Due versioni dell’Inno ad Arimane di Leopardi

BREVE INTRODUZIONE

Opposto ad Ahura Mazda, dio della luce nello zoroastrismo, Arimane è dio della tenebra.

Leopardi lo assume come nome e soggetto di riferimento della malvagità che, al suo sguardo, sembrerebbe reggere e plasmare tutto l’esistente.
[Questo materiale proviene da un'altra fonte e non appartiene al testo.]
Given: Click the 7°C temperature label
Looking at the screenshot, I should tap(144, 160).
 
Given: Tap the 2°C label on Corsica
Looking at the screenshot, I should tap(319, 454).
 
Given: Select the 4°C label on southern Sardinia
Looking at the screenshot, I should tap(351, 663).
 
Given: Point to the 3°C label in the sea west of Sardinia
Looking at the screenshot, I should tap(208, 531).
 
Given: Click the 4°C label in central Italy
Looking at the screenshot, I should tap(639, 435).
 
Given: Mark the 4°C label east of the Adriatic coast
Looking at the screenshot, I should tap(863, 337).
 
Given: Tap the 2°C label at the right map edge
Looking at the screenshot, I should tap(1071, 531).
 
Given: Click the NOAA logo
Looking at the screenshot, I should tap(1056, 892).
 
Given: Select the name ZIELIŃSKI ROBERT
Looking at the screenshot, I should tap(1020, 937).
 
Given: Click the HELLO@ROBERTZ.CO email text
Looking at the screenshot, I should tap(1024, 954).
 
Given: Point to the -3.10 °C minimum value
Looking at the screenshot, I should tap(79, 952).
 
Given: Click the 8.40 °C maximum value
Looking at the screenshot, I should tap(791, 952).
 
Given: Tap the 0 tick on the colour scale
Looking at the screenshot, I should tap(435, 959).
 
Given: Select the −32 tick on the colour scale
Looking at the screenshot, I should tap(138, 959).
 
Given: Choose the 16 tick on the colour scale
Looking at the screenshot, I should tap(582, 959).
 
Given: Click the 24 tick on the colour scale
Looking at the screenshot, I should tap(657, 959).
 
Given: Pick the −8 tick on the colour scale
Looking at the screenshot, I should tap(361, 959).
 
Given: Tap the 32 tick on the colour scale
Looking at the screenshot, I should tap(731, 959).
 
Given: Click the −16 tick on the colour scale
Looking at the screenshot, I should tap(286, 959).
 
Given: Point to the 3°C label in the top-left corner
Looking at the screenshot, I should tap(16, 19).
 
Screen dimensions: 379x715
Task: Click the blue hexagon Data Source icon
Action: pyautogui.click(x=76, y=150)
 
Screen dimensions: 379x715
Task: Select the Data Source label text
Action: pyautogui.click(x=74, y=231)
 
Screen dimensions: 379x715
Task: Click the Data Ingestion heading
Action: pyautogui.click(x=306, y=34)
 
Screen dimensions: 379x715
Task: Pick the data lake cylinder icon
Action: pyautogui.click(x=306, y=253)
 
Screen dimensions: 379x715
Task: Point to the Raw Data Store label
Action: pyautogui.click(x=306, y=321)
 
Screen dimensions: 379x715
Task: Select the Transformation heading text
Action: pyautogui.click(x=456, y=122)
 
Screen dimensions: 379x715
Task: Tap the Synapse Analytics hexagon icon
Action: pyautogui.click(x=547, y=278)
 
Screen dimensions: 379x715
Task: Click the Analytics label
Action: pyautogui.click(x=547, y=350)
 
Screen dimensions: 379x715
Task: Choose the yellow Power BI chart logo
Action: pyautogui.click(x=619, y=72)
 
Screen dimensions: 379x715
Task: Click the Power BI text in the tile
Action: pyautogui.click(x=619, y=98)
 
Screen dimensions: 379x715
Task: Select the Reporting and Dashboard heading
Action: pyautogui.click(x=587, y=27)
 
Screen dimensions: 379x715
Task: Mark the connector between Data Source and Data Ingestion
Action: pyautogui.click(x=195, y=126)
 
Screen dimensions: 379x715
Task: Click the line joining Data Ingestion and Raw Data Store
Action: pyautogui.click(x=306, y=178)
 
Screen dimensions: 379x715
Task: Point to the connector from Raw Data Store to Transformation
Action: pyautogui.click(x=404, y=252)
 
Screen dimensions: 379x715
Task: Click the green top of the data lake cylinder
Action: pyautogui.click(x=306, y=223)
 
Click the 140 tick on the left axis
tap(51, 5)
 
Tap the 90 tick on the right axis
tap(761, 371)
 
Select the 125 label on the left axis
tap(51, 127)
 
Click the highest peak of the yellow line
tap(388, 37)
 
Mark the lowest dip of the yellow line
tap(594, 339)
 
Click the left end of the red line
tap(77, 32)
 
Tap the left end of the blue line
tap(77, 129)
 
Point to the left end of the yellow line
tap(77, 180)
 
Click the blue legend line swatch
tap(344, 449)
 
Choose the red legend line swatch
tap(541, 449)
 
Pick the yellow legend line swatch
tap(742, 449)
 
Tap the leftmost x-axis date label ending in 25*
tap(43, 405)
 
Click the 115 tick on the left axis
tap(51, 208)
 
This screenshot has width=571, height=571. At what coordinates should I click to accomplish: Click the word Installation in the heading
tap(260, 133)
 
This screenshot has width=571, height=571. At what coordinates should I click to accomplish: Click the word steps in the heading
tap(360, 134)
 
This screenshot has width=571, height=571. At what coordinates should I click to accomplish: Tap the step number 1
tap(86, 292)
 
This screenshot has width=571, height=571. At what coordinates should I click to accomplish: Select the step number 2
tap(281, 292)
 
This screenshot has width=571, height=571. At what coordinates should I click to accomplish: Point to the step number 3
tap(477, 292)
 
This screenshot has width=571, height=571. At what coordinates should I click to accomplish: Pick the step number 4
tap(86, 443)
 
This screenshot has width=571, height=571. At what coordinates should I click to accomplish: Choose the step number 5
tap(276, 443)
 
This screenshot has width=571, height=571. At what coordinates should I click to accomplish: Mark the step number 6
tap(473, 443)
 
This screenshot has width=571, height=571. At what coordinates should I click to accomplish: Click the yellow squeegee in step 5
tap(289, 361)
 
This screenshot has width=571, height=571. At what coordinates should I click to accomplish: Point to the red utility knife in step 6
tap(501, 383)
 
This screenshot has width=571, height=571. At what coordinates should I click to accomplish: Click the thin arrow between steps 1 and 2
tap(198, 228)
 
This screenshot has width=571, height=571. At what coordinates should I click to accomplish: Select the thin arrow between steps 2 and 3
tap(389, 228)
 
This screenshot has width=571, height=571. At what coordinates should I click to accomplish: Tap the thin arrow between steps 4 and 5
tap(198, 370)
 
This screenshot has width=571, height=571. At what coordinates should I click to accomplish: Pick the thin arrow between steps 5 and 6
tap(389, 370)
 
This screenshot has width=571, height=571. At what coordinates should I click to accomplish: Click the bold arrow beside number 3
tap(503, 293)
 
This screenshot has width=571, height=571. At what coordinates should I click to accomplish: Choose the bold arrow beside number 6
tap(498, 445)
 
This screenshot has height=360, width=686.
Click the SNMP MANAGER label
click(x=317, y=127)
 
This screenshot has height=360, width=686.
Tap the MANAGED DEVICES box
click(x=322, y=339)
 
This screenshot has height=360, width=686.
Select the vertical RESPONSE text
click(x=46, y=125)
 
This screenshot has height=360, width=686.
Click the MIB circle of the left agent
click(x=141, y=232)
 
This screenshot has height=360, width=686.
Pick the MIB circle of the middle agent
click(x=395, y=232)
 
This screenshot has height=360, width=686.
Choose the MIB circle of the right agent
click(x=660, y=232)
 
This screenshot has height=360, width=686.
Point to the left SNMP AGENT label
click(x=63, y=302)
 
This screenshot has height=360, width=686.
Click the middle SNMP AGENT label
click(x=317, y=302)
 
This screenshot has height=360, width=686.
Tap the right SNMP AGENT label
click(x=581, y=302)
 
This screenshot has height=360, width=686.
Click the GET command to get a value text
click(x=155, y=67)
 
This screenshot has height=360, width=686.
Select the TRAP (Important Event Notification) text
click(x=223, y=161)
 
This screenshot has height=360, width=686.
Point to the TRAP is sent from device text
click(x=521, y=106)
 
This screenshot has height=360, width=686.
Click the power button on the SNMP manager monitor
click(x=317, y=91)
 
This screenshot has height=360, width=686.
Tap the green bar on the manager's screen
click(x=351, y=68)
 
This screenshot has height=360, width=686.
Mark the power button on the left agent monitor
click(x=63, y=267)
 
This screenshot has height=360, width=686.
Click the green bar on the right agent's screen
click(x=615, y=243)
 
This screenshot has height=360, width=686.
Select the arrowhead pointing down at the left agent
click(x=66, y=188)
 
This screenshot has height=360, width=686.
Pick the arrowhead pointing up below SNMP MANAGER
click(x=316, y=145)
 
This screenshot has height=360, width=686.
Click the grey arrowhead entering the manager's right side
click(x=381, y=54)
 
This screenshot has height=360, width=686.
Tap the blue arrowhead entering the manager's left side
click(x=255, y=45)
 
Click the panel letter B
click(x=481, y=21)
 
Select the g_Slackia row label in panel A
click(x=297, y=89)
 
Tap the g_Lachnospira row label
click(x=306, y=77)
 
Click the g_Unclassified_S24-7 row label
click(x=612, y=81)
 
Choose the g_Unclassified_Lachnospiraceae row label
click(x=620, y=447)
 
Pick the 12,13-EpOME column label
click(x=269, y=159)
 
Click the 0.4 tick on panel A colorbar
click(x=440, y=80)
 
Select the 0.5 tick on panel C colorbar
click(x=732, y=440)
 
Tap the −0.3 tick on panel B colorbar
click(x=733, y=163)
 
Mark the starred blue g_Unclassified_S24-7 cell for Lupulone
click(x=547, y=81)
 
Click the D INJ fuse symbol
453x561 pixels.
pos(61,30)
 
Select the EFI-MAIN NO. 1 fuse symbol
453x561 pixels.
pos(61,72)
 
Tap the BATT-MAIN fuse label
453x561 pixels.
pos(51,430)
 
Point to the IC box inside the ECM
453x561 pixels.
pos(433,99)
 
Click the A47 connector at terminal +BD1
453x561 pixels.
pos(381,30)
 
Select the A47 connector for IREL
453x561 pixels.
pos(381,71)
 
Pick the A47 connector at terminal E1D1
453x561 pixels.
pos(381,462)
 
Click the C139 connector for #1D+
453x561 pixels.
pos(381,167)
Lo innalza a unico dio, quindi, e gli dedica un inno che è rimasto incompiuto e che fu pubblicato per la prima volta grazie a studi, su sue carte autografe napoletane, realizzati dal Carducci.

Una versione emendata e adattata alle esigenze della recitazione è stata proposta da Carmelo Bene, e la riporto qui di seguito, dopo quella che dovrebbe essere l’originale.

Voglio ammettere che, nonostante i miei sforzi e l’amore per il poeta marchigiano, è stato solo con Bene che ho saputo scoprire la forza e la potenza di questi versi, che devo aver letto, ma non ricordavo affatto. Un vero peccato! E anche un monito a fare meglio, prestare maggior attenzione.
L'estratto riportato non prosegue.